* **TASK STATEMENT**:
Copy the Quora essay between "Why is Quora" and "what might be.", inclusive, and change "hypothesis" to "conjecture".

This kind of activity doesn’t have a place in Wikipedia, and until recently there wasn’t a generalist, participative website that attracted this kind of social bubbling and intermingling of ideas. The closest thing might have been the Edge website (which incidentally also has a question center), but that is an exclusive club, not something anybody can join.

Why is Quora suddenly becoming a focal point for new insights into anything and everything? Well, one of the key ways knowledge actually grows is through the questions we ask. My hunch is that the kind of question-answer dynamic that Quora offers is what makes it so enthralling to us explorers. By contrast to Wikipedia, Quora is not past-bound. It is future-oriented. With questions you can throw one hypothesis or another out there, and see if it will withstand the test of examination by other minds. On Quora we are free to use our imagination to send dozens of little probes out into what might be.

Simply witnessing how much attention a question attracts already tells you something about whether the time is right to dive deep into it and surface an answer. Startup people can use it as an early indicator of whether a problem is worth trying to solve. (It can also help them see if it has been solved already.) Quora is a creative community in a radically different sense than Wikipedia. I believe the key distinction can be drawn by contrasting their respective gatekeeping functions, with regard to the question: “what shall we include?”

Wikipedia’s gatekeeping is essentially outsourced. By this I mean that the key justification for allowing something to exist on Wikipedia is that it be validated by so-called reliable sources – essentially, scholarly outlets and mainstream news organizations. By contrast, Quora’s gatekeeping is essentially insourced. Unique perspectives are welcomed (and sometimes celebrated); decidedly non-neutral points of view are valued. Not everything is welcome, however; the fate of an answer resides in what the Quora community thinks of the answer.

Basically, inclusion on Quora is decided thusly: Write an answer that too many people view as “not helpful”, and you risk being collapsed. (It must be noted that Quora reviewers have more sway here, but this is something for another blog post.) For creatives, this liberal brand of gatekeeping means that Quora can serve to establish tentative “cognitive outposts” long before the underlying ideas can be endowed with any “notability” from “reliable sources”. As it were, Quora lets us use language to chart out new waters in the sea of knowledge, even if we’re making it up as we go along.

Let me give you an example. The concept of group-forming (something near and dear to my heart) hasn’t really come up strong on the mainstream or academic radar yet. I could certainly try and make a Wikipedia article on it, but it might well end up getting deleted for lack of notability. Moreover, what’s most interesting about group-forming right now is the set of open (or somewhat open) questions around the topic, not the established knowledge. The cambium trumps the dead wood. Using Quora I was able to create the group-forming topic out of thin air, link it into the ontology in a few reasonable places, and let it gradually pick up followers by asking questions tagged with the topic. There are now 114 people following this topic. It’s as if a loose (but somewhat persistent, as subscriptions are generally long-lived things) community had sprouted out of fertile soil. In itself this is a sterling example of what I like to call “ridiculously easy group-forming”.

This kind of affordance to create and structure entirely new ‘places’ and freely use language to bring together communities around interests, while these ideas are still in that vapor stage where a new thing exists only in a few people’s imagination, is perhaps why I most enjoy using Quora. Now, in no way is this the central affordance of Quora, and it may well never be, but it makes a world of difference to those of us who get a kick out of collaboratively exploring, naming, and diving into exciting new ideas.

* **SOURCE MATERIAL**:
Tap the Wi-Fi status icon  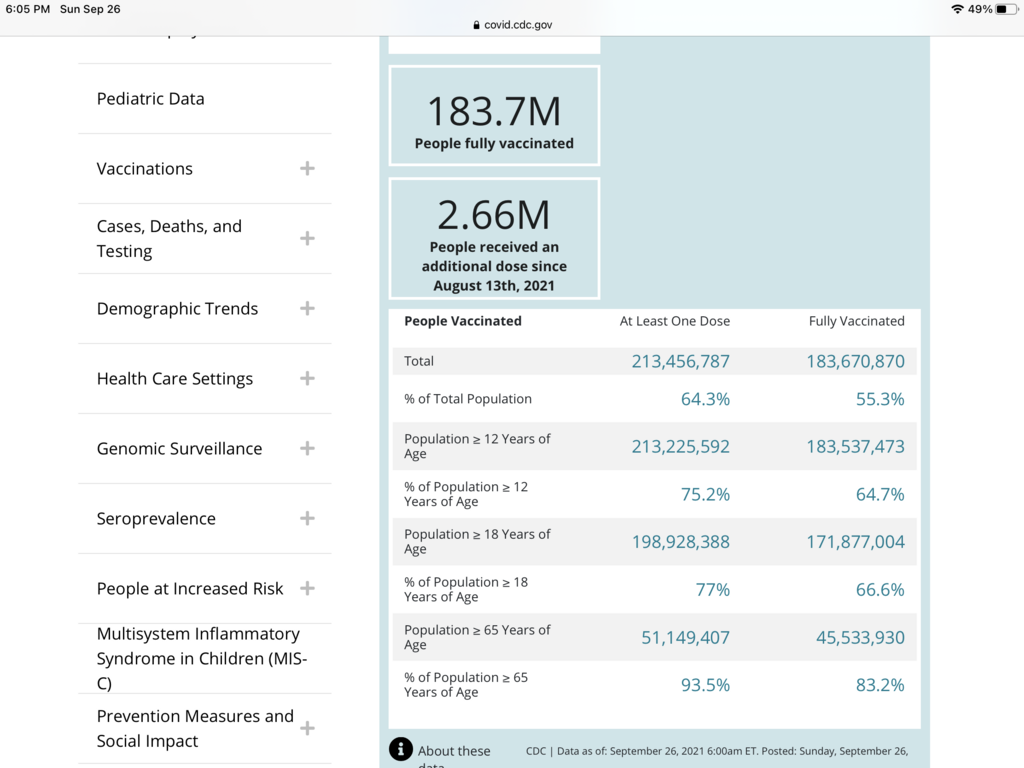957,9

* **TASK RESULT**:
Why is Quora suddenly becoming a focal point for new insights into anything and everything? Well, one of the key ways knowledge actually grows is through the questions we ask. My hunch is that the kind of question-answer dynamic that Quora offers is what makes it so enthralling to us explorers. By contrast to Wikipedia, Quora is not past-bound. It is future-oriented. With questions you can throw one conjecture or another out there, and see if it will withstand the test of examination by other minds. On Quora we are free to use our imagination to send dozens of little probes out into what might be.